— What needs to be done —
Could you reproduce every entry as it stands, leaving the pictures behind?

---------- Data for this exercise

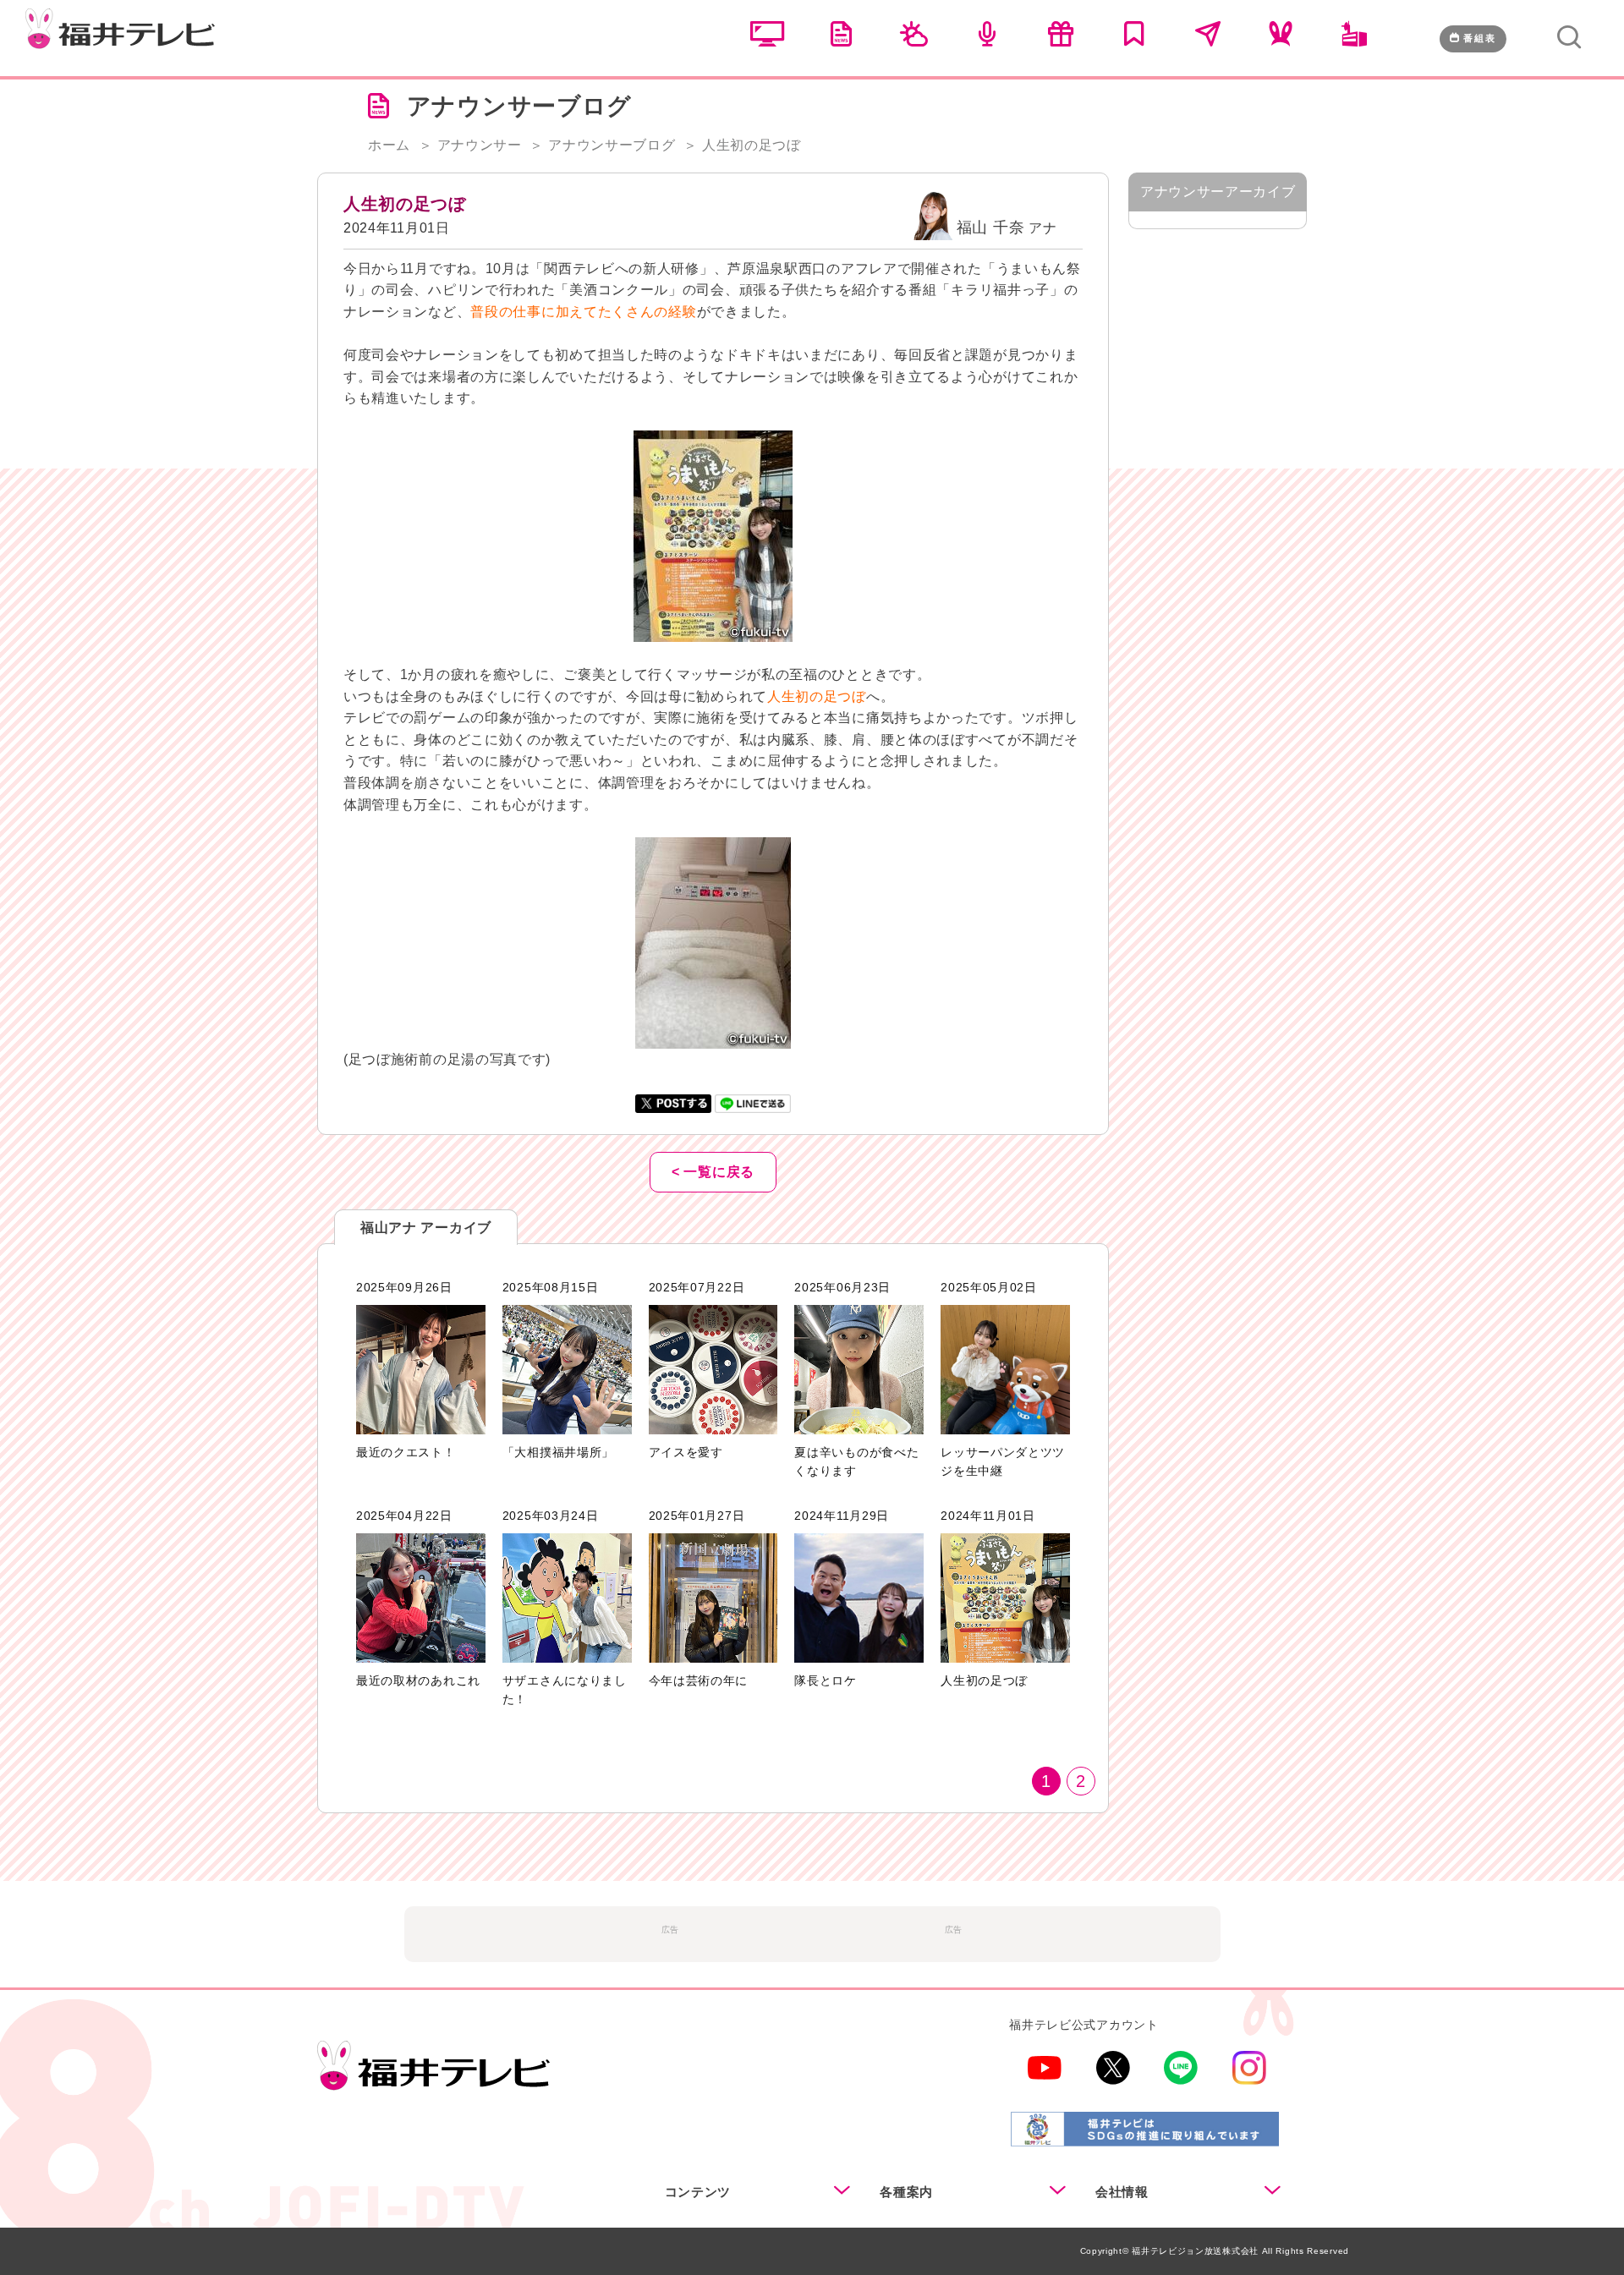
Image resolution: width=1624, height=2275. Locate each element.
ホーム (389, 145)
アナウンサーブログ (611, 145)
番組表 (1479, 38)
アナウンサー (479, 145)
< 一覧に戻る (713, 1172)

--------------------

— Written answer —
Image resolution: width=1624, height=2275. Locate each element.
ホーム (389, 145)
アナウンサーブログ (611, 145)
番組表 (1479, 38)
アナウンサー (479, 145)
< 一覧に戻る (713, 1172)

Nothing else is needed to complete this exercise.